Isso importa porque o inventário judicial, além de custoso, costuma ser lento. Não é incomum que processos se arrastem por anos, travando imóveis, contas e investimentos enquanto a família aguarda uma decisão. A possibilidade de resolver a sucessão em cartório, quando o contexto permite, representa uma simplificação real — e é exatamente isso que a Resolução 571/24 amplia, ao incluir situações em que há herdeiros menores ou juridicamente incapazes.
Na prática, o impacto é mais direto em divórcios e dissoluções de união estável com filhos menores, quando há bens a partilhar entre os cônjuges. Antes dessa mudança, a presença de um filho incapaz era suficiente para afastar a via cartorária e empurrar tudo para o Judiciário. Agora, desde que os requisitos da resolução sejam cumpridos — entre eles a concordância das partes e a participação do Ministério Público em determinadas hipóteses — é possível lavrar a escritura de inventário e partilha mesmo nesse cenário.
O artigo publicado pela ANOREG aponta, contudo, que a mudança não é irrestrita. Há limites legais claros, e a resolução não revogou a necessidade de cautela na proteção dos interesses dos incapazes. A presença do Ministério Público no procedimento, em certas situações, segue sendo exigida, e o tabelião tem papel ativo na verificação de que os direitos dos menores não estão sendo prejudicados pela partilha proposta. Ou seja: a agilidade que o cartório oferece vem acompanhada de responsabilidades que não podem ser ignoradas.

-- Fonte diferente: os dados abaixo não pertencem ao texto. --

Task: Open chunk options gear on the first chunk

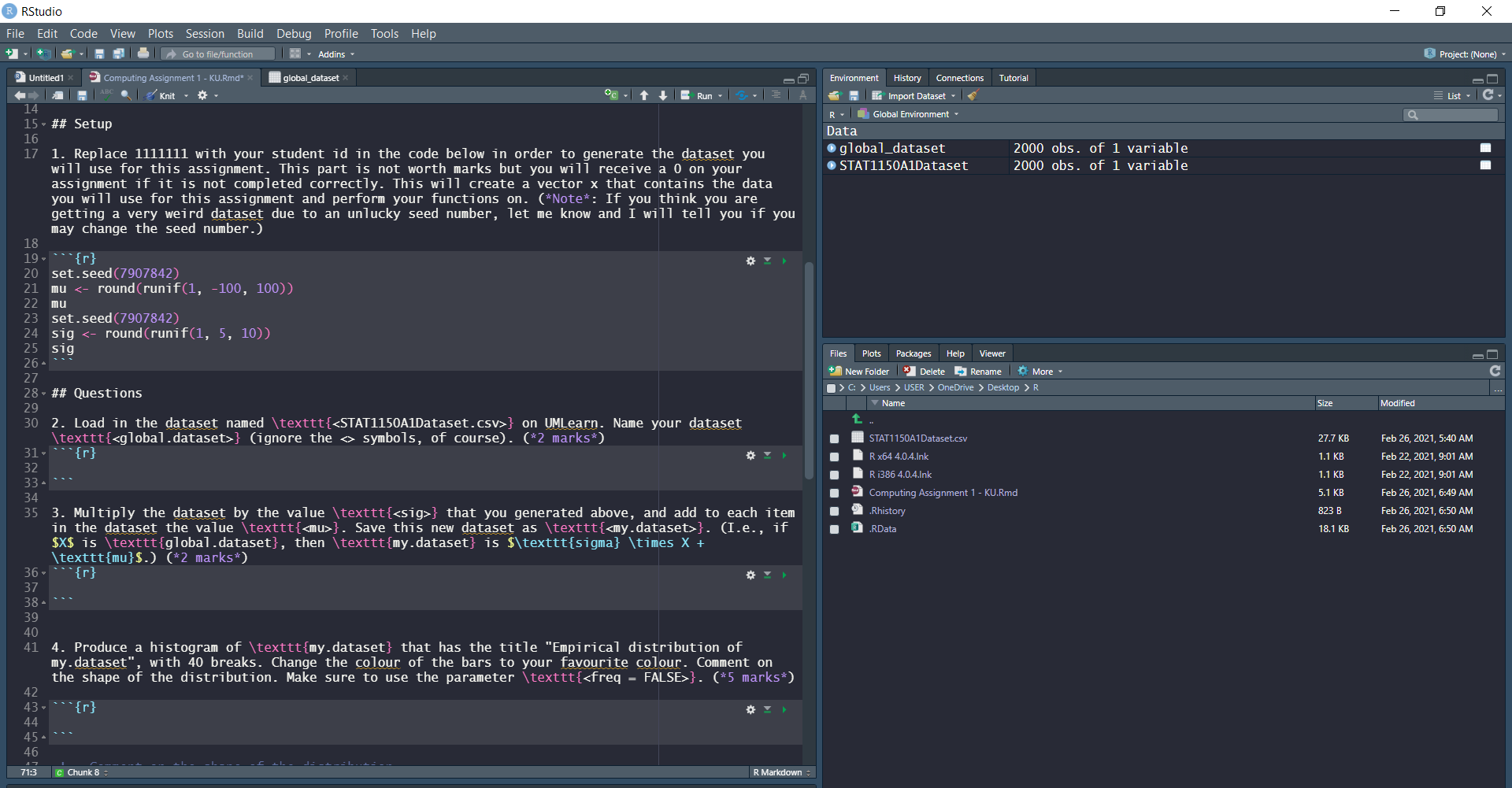Action: tap(750, 261)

Para quem está diante de um inventário ou de uma separação com bens e filhos menores, vale entender com clareza se a situação concreta se enquadra nas hipóteses permitidas pela Resolução 571/24 antes de optar por qualquer caminho. Uma escritura lavrada fora dos requisitos pode ser questionada posteriormente, gerando insegurança justamente onde se buscava simplicidade. O conhecimento dos limites dessa norma é tão relevante quanto o conhecimento das suas possibilidades.